UFC 178 lacked the big name title bout which gets fans talking. It seemed cursed in the months prior — most notably when light heavyweight champion Jon Jones pulled out of the event due to injury. The main event featured UFC Flyweight Champion Demetrious Johnson, who has failed to gather much of a following, facing an opponent who hadn’t even yet merited a spot on a UFC pay-per-view broadcast.
That didn’t keep it from feeling like a modern MMA classic.
UFC 178 felt like one of the great UFC shows of the early 2000’s, which featured the world’s best mixed martial artists in dogfights, match after match.
Sure, Johnson rolled over his opponent, the overmatched Chris Cariaso, in two rounds. Johnson followed up a dominant first round with a quick takedown in the second, ending the bout with a Kimura.

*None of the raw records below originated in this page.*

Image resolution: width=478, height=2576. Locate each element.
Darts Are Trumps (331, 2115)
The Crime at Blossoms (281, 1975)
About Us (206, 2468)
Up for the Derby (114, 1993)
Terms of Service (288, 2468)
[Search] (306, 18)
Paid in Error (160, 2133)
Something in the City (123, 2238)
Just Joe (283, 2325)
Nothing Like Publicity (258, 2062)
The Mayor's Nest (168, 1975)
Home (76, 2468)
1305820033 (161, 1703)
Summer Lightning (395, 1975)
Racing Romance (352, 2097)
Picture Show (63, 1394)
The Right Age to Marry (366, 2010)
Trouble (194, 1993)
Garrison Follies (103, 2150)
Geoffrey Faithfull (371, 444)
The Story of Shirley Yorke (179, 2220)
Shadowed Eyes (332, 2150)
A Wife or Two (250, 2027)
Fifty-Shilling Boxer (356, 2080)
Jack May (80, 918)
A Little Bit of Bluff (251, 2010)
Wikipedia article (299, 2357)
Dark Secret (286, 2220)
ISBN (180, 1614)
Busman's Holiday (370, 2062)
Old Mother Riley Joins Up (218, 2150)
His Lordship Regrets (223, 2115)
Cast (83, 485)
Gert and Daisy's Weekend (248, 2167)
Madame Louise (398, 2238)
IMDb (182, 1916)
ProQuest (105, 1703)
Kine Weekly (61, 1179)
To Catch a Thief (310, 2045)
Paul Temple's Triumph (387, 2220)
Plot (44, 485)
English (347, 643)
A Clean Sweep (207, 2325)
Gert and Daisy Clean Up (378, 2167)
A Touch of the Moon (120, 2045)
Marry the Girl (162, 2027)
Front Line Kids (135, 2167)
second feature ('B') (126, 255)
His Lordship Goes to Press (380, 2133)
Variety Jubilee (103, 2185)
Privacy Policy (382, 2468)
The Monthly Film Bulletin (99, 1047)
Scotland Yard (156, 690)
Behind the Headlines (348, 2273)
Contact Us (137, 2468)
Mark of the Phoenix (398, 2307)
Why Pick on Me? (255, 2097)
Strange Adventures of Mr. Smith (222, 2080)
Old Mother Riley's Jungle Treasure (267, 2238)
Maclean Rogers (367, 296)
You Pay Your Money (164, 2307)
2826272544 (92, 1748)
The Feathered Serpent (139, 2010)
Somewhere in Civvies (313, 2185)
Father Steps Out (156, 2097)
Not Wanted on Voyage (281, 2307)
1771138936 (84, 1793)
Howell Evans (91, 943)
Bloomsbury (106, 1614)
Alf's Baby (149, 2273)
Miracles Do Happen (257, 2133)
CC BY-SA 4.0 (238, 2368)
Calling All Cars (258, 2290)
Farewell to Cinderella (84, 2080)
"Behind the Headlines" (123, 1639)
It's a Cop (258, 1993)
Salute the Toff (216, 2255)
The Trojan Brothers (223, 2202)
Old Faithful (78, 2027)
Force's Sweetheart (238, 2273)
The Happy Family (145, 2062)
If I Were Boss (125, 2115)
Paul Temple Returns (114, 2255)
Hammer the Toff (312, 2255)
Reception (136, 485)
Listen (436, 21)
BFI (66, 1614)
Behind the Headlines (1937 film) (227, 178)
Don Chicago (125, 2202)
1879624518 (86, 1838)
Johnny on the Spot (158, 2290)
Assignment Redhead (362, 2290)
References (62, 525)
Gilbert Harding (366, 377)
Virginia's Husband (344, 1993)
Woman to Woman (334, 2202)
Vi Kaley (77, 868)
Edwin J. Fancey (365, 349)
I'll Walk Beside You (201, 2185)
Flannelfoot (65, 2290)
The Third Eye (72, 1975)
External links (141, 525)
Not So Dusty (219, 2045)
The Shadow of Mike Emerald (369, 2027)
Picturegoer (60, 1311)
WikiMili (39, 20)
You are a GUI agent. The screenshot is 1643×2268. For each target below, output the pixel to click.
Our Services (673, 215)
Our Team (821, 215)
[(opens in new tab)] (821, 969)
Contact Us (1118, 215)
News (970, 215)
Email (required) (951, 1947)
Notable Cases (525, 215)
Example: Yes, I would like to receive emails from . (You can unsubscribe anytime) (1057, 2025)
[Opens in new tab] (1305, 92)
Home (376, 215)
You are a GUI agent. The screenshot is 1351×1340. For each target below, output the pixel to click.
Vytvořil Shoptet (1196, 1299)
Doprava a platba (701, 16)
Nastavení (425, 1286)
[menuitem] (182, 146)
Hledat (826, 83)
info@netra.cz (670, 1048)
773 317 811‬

But the rest of the main card was stacked top-to-bottom, and filled with memorable action.
Cat Zingano made an emotional return to the Octagon to begin the show, earning a comeback TKO victory in the third round against Amanda Nunes. Zingano had overcame both injury and personal tragedy in the preceding year, and will challenge dominant champion Ronda Rousey in January.
Next, Yoel Romero won a controversial bout against Tim Kennedy at middleweight in another seesaw battle. After a dominant first stanza, Romero was nearly stopped by Kennedy’s punches at the conclusion of the second round. Romero’s corner left the Octagon with Romero on the stool as the horn sounded to begin round three, and referee John McCarthy failed to clear the ring and re-start the bout for almost 20 seconds. Romero recovered to stop Kennedy on strikes in the third.
Eddie Alvarez saw his Octagon return spoiled by Donald Cerrone, who initiated a diverse striking attack to earn a unanimous decision victory. Cerrone reportedly scored 88 significant strikes throughout the bout: 34 head strikes, 28 body strikes, 26 leg strikes (per Michael Carroll of Fightmetric). Alvarez, who won the first round on a strong flurry of punches, was hobbled from the leg kicks and a bit overwhelmed by the bout’s finish.
The biggest victory of the night belonged to Conor McGregor however, who backed up all his trash talk by stopping Dustin Porier with punches at 1:46 of the first round. McGregor showed his trademark lateral footwork and flashy kicks to begin, before landing a punching combination which grazed a ducking Porier’s head. The Irishman, who enjoyed the support of a partisan crowd, pounced with more punches until the official halted the bout.